L’educazione non è solo compito della scuola: riguarda la famiglia, le istituzioni, la società civile e perfino l’architettura delle nostre città. È il cuore della lezione portata ieri al «Festival dell’educazione» da Philippe Meirieu, uno dei più autorevoli pedagogisti europei, ospite all’auditorium SantaGiulia in un incontro coordinato da Daniele Bruzzone. L’idea è immaginare la città come spazio educativo per tutti, capace di favorire emancipazione e solidarietà.
Ma ogni utopia porta anche il rischio dell’ambiguità e del controllo. Per Meirieu l’eredità più preziosa dell’Illuminismo è la convinzione che ogni essere umano sia educabile lungo la vita. Una certezza che ha maturato anche a partire dal contatto con studenti in grande difficoltà, scoprendo che il loro rifiuto dell’apprendimento non derivava da limiti naturali, ma da un passato scolastico segnato da fallimenti ripetuti.
Stimolo
«Nessuno – sostiene Meirieu – è condannato all’insuccesso se la società sa offrire strumenti e occasioni per ripartire». Educare, però, non significa addestrare. Anche i metodi più efficaci, se fondati sulla coercizione, negano la libertà della persona e quindi tradiscono il senso stesso dell’educazione. L’alternativa è costruire situazioni ricche e stimolanti che facciano nascere la voglia di imparare: nei banchi di scuola, nella vita familiare, ma anche negli spazi urbani. Da qui nasce il concetto di città educante: una comunità che non si limita a trasmettere regole, ma diventa laboratorio di esperienze culturali, incontri tra generazioni, partecipazione civica.

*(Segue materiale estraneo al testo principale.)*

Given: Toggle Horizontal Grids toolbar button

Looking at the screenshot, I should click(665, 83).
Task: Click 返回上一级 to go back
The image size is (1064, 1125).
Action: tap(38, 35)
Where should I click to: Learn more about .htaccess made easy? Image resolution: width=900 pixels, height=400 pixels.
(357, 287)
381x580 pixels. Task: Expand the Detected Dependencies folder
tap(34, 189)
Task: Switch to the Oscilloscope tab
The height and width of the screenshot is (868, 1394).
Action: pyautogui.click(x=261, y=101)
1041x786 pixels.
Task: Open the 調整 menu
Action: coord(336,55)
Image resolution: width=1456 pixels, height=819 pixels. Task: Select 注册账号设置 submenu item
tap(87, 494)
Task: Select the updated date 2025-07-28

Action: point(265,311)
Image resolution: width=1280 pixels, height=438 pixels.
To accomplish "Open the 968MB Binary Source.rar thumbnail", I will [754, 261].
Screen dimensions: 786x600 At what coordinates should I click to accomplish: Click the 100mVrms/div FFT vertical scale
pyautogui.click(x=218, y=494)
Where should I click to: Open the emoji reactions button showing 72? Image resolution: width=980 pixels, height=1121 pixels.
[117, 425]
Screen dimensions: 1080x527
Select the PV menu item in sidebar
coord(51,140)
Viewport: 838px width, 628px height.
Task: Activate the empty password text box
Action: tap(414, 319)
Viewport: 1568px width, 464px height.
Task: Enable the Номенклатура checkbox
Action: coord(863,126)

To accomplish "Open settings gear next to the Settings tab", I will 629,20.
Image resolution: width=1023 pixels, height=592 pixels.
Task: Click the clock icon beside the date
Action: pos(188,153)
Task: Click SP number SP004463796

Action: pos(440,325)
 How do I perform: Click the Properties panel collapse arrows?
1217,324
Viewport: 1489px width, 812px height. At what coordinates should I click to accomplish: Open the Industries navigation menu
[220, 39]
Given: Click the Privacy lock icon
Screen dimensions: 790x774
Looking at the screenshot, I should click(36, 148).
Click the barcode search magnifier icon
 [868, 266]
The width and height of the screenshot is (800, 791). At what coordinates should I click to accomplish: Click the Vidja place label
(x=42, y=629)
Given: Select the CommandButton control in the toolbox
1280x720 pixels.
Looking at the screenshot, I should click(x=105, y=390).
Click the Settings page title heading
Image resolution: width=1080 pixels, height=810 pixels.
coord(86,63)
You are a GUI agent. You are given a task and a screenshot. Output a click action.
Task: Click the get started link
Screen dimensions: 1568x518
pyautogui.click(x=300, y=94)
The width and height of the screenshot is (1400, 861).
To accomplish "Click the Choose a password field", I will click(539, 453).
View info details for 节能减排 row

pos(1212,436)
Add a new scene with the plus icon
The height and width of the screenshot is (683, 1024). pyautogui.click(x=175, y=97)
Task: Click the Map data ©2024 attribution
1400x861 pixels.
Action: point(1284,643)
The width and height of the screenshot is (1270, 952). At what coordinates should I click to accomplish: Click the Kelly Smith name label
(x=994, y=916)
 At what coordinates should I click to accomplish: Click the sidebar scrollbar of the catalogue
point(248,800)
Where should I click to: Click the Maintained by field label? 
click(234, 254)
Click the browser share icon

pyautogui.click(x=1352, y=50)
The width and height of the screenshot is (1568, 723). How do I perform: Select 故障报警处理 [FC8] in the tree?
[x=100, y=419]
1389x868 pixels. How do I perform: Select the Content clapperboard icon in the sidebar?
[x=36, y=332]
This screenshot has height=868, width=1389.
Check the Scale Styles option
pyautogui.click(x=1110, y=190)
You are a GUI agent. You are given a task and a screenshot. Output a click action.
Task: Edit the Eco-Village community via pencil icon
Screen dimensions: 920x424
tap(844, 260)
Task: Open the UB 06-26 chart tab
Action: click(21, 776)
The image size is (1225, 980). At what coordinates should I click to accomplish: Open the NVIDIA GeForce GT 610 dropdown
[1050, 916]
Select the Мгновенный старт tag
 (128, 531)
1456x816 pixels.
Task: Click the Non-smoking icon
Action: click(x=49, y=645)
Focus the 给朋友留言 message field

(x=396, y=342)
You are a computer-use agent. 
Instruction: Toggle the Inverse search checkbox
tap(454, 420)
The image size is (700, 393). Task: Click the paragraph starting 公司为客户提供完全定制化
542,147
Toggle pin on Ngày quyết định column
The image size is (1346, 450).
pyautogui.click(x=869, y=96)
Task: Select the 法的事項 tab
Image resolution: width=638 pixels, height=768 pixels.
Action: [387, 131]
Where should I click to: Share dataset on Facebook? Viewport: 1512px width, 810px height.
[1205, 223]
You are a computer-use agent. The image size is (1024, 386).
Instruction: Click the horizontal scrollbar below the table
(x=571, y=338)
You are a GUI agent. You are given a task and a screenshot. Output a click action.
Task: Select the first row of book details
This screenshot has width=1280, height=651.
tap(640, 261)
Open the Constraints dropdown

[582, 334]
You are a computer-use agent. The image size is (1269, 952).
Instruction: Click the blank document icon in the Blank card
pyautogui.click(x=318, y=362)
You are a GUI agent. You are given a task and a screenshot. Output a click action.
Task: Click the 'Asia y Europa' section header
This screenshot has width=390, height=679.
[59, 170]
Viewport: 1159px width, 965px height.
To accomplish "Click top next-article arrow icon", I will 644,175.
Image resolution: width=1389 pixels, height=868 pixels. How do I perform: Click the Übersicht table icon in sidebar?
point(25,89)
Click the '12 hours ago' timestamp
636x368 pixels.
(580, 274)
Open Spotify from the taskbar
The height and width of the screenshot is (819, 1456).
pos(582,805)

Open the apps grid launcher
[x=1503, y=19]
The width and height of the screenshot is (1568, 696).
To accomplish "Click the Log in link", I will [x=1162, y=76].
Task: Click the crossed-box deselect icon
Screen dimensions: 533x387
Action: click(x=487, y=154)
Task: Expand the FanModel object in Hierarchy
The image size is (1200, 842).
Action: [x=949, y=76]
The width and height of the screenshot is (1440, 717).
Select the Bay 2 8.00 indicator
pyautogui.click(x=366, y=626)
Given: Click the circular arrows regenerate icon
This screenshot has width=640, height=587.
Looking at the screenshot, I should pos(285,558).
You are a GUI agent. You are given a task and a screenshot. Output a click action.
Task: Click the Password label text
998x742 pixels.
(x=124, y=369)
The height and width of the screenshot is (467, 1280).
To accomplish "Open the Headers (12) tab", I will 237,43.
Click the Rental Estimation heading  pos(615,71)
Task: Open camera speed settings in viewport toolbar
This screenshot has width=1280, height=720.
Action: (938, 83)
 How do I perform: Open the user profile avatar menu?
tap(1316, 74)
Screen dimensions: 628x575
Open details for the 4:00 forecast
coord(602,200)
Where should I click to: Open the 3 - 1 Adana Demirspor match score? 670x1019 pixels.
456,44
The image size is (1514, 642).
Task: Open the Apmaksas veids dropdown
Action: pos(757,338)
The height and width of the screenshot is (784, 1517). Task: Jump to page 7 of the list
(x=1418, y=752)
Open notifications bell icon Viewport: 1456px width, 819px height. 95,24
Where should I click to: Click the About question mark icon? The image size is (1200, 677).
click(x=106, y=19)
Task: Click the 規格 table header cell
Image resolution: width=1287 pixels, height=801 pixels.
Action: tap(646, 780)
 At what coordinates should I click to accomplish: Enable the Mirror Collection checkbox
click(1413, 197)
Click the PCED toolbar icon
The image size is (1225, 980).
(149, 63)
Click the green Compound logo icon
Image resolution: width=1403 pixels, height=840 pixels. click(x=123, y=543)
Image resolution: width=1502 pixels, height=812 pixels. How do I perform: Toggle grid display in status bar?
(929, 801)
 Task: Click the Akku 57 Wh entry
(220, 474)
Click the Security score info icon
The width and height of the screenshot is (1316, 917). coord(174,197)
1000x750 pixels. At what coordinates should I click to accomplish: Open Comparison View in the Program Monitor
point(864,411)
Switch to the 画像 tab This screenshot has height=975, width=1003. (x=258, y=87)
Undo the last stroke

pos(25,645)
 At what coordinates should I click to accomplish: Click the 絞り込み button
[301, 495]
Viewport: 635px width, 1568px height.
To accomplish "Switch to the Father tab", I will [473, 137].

«Non si tratta di un sogno ingenuo – ricorda il pedagogista –, perché la storia delle utopie urbane dimostra quanto facilmente l’ideale educativo possa scivolare nel controllo sociale. La sfida è garantire un equilibrio democratico, attraverso assemblee vive e principi sempre rimessi in discussione, evitando il pericolo di una città che sorveglia invece di educare». Nel tempo dei social, degli algoritmi e delle fake news la scuola ha un ruolo cruciale: insegnare a rallentare. In un mondo dominato dall’immediatezza e dalle pseudo-conoscenze superficiali, l’educazione deve proporre la fatica della ricerca, il confronto con il pensiero scientifico, il dialogo con chi la pensa diversamente.
Comunità
«È così che si coltiva lo spirito critico – sottolinea –, antidoto contro i populismi e l’individualismo che minacciano la democrazia». Guardando a Brescia, Meirieu immagina una città che tra vent’anni sappia restituire spazio e protagonismo ai bambini, con quartieri in cui si gioca liberamente, laboratori diffusi, giornali di comunità, scambi culturali nei bar e nei teatri, fablab accessibili a tutti. Una città in cui anziani e giovani condividono competenze. L’immagine è quella di un tessuto urbano in cui cultura e vita quotidiana si intrecciano. Un orizzonte che riguarda anche urbanisti, amministratori e cittadini.